The LR for various two-person relationships can be easily calculated using the formulae provided by Evett and Weir [4]. The performance of using LR scores for familial database searching has been evaluated in various articles [510]. Based on simulated and real DNA databases, the familial searches were demonstrated to be able to identify the first-order relative such as parent/child or full sibling of the perpetrator in the 100 top-listed candidates in over 70% of the cases, provided that the database really contains the profile of the relative.

In some typical crime cases such as murder cases or rape cases, the biological trace is often observed as a DNA mixture contributed by the victim and the perpetrator.
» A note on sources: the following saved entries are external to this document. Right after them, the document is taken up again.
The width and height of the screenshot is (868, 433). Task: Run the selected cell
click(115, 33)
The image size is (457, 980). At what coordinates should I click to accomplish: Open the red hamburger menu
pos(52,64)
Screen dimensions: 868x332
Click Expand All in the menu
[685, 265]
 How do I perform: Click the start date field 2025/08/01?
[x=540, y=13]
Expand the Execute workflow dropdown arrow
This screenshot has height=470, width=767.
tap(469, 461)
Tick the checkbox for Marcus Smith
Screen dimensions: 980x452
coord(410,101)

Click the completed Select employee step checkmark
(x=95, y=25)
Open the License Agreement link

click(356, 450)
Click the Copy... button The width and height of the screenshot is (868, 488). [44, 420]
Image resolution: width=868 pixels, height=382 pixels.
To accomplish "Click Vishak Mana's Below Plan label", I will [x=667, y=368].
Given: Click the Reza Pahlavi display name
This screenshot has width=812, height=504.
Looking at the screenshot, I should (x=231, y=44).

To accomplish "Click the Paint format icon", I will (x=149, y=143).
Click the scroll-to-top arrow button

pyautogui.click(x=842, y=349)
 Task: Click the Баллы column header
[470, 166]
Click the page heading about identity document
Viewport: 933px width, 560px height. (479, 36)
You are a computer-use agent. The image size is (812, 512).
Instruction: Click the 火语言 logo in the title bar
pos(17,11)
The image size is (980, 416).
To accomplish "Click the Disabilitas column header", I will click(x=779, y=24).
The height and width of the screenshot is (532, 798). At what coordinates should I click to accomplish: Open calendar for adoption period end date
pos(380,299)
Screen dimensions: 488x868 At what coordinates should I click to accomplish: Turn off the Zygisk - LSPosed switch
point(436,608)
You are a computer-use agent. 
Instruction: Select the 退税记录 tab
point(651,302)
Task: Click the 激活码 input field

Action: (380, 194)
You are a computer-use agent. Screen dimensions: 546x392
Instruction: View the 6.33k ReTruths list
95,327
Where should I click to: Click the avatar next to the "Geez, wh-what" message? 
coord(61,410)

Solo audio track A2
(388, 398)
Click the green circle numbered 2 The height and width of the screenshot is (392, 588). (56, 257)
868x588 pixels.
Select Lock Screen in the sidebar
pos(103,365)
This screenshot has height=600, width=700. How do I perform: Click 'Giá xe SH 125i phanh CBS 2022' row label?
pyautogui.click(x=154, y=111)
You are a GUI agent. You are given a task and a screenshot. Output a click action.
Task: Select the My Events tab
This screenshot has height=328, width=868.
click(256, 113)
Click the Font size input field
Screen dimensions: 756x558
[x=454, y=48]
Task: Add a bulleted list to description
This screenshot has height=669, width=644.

Over the years, the evaluation of the DNA mixtures in probable cause cases has been studied extensively [1114], and various formulae have been developed to handle situations when relatives are involved [1517]. In two previous articles [18, 19], we have reported our progress on the attempt to apply database search on cases with DNA mixtures as part of the evidences and derived several formulae for evaluating the evidentiary values of “cold hits.” To go a further step, Chung et al. [20] has extended the familial database search method so as to handle mixture cases, and the performance is shown to be as good as in single source cases.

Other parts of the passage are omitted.